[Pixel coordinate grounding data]
┄┄┄┄┄┄

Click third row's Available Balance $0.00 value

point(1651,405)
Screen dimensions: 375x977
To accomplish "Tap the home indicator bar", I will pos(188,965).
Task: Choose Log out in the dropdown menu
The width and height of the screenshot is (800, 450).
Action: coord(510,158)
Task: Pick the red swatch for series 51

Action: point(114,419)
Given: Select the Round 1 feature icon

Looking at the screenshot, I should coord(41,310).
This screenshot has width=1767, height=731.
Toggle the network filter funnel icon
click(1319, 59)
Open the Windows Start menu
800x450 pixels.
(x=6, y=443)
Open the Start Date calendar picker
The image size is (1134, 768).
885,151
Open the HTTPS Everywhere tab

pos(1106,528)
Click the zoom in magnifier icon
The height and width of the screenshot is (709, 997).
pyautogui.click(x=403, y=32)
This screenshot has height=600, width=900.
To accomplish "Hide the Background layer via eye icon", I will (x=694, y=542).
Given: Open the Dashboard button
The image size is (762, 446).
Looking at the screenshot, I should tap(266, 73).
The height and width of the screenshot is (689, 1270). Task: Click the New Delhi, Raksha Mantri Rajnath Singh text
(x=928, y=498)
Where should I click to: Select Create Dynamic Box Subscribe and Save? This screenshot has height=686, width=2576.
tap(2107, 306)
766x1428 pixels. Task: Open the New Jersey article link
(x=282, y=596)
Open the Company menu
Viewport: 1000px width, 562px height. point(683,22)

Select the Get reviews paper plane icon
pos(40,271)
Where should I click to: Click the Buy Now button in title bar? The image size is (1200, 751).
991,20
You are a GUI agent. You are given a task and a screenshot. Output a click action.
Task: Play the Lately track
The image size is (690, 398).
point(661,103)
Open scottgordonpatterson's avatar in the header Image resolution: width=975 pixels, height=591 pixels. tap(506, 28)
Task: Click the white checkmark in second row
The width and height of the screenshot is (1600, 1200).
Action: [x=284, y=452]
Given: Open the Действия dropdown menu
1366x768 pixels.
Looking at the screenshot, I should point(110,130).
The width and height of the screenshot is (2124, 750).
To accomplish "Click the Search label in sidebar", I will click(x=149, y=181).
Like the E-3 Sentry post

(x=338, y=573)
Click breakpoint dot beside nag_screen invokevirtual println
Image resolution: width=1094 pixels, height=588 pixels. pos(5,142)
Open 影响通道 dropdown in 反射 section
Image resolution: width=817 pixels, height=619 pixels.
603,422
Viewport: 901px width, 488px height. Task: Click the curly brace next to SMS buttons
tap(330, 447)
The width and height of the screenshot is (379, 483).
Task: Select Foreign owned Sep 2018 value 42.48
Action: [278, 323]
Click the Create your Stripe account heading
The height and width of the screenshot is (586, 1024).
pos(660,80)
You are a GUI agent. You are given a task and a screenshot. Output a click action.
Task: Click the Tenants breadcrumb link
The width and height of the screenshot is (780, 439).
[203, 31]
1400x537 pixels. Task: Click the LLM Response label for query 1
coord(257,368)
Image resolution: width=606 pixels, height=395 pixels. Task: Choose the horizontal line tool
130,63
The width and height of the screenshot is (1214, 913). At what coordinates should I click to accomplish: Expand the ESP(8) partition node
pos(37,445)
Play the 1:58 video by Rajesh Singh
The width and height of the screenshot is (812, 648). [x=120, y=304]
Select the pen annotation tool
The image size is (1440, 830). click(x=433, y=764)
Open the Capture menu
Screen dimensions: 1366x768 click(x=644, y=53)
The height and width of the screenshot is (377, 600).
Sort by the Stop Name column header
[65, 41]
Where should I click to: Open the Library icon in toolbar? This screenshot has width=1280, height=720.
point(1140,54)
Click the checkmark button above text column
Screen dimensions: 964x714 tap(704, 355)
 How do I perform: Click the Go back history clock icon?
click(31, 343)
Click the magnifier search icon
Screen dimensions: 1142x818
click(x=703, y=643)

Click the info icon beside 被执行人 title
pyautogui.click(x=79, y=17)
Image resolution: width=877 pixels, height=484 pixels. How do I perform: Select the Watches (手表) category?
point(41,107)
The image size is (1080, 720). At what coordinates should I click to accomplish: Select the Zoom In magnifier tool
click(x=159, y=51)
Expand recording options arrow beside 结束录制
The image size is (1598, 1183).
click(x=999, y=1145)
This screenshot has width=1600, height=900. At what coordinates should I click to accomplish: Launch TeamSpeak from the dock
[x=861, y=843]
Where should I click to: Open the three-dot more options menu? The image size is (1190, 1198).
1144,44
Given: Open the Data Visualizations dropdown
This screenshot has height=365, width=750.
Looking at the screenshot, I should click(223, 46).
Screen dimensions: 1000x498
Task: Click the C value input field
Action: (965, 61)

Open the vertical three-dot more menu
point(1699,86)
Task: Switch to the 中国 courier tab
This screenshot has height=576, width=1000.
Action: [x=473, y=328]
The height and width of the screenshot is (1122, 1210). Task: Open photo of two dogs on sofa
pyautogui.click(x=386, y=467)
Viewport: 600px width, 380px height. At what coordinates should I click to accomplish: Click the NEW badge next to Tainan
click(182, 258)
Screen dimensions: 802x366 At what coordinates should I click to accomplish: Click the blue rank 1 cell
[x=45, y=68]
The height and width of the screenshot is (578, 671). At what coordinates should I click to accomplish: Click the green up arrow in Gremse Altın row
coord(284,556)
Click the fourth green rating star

┄┄┄┄┄┄

Show me every line of the entries above that holds "dropdown".

[Exercise response]
Task: Choose Log out in the dropdown menu
Given: Open the Действия dropdown menu
Open 影响通道 dropdown in 反射 section
Given: Open the Data Visualizations dropdown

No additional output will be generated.